Oak offers so many classes spanning all sorts of subjects. Taking electives is an excellent way to earn credits and dive into specific or untapped interests. They can be a great way to have fun during high school. Some electives that upperclassmen recommend include Psychology, Art, Band, and Theatre. 

“Marching band is the only thing that made my high school experience fun and bearable,” senior Chloe Crawford said. “I also wish I had taken art earlier. It’s outstanding and my favorite class.”

In addition to fun classes, Oak has many courses that provide future benefits. Courses like Livestock Production can create a pathway for becoming a Veterinary Tech. In addition, welding students are able to get multiple certifications while they are in high school. Oak also offers AP, Dual Credit, and the International Bachelorettes program, which provide college credit and insight into the rigor of college classes. 

“I am in the IB program, and I think it is a very beneficial collection of classes,” Warner said. “The type of people you meet, the work and mindset required, and the relationship with teachers is something that will better prepare students for collegiate level courses. So take a course, even if you take only one, it will be worth it!”

Teachers can also contribute to a class’s appeal. 

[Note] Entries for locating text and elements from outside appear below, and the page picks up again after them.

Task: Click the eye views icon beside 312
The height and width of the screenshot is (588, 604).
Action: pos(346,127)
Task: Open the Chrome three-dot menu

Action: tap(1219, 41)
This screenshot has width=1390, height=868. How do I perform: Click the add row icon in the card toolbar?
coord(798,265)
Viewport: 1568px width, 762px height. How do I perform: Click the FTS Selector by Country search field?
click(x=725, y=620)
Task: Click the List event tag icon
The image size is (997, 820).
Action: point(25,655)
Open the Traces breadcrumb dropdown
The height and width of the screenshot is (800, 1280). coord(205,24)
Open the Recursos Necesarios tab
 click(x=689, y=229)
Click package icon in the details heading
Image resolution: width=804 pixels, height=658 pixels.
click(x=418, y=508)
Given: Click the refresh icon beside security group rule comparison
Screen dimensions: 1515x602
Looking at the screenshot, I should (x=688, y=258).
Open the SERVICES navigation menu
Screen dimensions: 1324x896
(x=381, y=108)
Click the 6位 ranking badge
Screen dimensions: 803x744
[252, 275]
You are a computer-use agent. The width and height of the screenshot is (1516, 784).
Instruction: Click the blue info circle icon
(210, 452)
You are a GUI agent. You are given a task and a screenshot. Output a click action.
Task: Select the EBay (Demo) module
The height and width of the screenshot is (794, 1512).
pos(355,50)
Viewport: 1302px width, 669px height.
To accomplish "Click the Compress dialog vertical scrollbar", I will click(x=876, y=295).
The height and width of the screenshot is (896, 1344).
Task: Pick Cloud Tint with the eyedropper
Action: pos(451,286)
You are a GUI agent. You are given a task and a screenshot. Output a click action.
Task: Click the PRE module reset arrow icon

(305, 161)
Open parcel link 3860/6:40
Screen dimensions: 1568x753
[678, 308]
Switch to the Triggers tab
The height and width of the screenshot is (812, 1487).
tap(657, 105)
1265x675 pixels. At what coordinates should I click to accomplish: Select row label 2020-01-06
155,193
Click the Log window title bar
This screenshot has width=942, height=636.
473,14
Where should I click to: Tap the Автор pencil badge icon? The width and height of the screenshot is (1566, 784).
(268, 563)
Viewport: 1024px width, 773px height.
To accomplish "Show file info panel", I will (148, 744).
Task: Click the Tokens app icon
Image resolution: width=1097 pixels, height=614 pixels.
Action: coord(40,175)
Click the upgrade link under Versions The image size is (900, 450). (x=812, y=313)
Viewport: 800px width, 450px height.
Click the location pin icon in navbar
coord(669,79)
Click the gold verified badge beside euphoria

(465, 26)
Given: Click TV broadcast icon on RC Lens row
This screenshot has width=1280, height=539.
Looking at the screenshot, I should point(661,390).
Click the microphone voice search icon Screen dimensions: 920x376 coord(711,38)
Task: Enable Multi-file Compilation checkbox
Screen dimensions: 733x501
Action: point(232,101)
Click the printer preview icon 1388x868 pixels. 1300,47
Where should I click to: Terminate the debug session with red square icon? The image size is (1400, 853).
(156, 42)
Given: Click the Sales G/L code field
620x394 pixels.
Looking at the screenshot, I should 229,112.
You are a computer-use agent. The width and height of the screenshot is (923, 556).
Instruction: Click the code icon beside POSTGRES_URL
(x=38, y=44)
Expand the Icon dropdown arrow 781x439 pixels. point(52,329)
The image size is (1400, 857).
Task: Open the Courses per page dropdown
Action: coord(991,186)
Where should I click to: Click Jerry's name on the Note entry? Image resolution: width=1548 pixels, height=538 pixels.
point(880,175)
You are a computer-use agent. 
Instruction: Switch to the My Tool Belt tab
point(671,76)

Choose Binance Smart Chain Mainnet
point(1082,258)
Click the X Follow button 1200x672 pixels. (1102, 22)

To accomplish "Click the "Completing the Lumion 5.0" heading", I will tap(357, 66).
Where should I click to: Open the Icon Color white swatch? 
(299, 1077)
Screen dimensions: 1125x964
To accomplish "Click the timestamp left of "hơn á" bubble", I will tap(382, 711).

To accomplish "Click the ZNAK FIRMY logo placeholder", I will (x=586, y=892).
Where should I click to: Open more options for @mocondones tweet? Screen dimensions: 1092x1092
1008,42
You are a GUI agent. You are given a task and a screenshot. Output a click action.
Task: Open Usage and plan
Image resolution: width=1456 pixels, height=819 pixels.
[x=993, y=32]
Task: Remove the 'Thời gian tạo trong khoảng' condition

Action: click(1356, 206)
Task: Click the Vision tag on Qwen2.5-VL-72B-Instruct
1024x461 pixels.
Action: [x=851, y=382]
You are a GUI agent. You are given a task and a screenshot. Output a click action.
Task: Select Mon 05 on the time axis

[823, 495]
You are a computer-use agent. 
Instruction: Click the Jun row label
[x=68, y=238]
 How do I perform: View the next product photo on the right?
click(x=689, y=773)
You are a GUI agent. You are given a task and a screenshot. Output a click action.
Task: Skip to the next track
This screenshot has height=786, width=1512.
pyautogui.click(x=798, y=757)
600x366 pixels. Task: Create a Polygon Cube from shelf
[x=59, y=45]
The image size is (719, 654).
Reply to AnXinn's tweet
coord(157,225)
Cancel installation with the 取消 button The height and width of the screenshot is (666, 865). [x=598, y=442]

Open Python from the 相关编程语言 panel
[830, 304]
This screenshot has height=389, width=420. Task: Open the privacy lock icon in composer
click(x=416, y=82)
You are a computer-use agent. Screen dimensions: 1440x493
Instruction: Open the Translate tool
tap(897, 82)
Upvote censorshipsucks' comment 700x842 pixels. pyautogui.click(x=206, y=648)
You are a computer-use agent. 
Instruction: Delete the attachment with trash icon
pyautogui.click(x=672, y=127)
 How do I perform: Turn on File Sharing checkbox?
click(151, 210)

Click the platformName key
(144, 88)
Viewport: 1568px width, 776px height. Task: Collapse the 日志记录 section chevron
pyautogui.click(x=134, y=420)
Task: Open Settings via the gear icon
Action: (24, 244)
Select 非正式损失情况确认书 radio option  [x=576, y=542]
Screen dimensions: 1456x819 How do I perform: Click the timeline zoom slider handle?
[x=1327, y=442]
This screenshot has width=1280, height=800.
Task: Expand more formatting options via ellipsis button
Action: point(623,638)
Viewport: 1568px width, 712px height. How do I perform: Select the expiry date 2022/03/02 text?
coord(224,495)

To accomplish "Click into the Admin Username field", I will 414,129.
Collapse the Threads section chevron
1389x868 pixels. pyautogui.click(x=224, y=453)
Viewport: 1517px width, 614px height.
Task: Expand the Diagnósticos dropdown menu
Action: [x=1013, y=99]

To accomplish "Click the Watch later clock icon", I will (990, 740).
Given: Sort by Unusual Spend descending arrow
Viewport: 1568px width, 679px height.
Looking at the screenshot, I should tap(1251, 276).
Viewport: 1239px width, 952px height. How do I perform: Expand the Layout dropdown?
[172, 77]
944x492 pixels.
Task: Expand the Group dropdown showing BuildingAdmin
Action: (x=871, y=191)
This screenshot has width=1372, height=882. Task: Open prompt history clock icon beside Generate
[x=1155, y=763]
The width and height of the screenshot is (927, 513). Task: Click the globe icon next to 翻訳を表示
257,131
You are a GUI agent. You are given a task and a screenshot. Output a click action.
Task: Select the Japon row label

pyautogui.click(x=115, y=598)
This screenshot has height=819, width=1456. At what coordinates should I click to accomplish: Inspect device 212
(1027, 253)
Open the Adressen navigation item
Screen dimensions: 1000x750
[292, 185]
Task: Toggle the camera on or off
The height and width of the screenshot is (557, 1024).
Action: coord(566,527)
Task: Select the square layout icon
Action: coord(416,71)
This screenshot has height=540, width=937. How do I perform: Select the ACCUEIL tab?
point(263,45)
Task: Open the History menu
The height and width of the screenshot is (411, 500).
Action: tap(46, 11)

“I recommend welding because Mr. Hodges is the best teacher in the school,” senior Diego Rodriguez said. “Welding is therapeutic and you literally get to play with fire.”

Other classes upperclassmen recommend because of the teachers, including Child Development and Theatre. Moreover some classes, you don’t get an opportunity to choose your teacher, but they make a lasting impression, like Rachel Allen, who teaches English. 

“She was really easygoing and a great person to talk to,” senior Mason Hando said.

From their years at Oak, upperclassmen have helpful tips like how attendance matters and the importance of a good work-life balance that allows some time to unwind. In addition, they have some messages for underclassmen, including if at first, you don’t succeed, try and try again and the importance of hard work. 

“High school is difficult,” Warner said. “Everyone is moving at a very fast pace, and it often feels lonely. I think the hardest part of school is the imposter syndrome we can get: so-and-so is smarter, she has more clubs, he does more practice, etc. Know that comparison is a killer and judgment is poison. Keep an open mind and understand that you are worth the effort and time needed to become better, and you can belong anywhere.”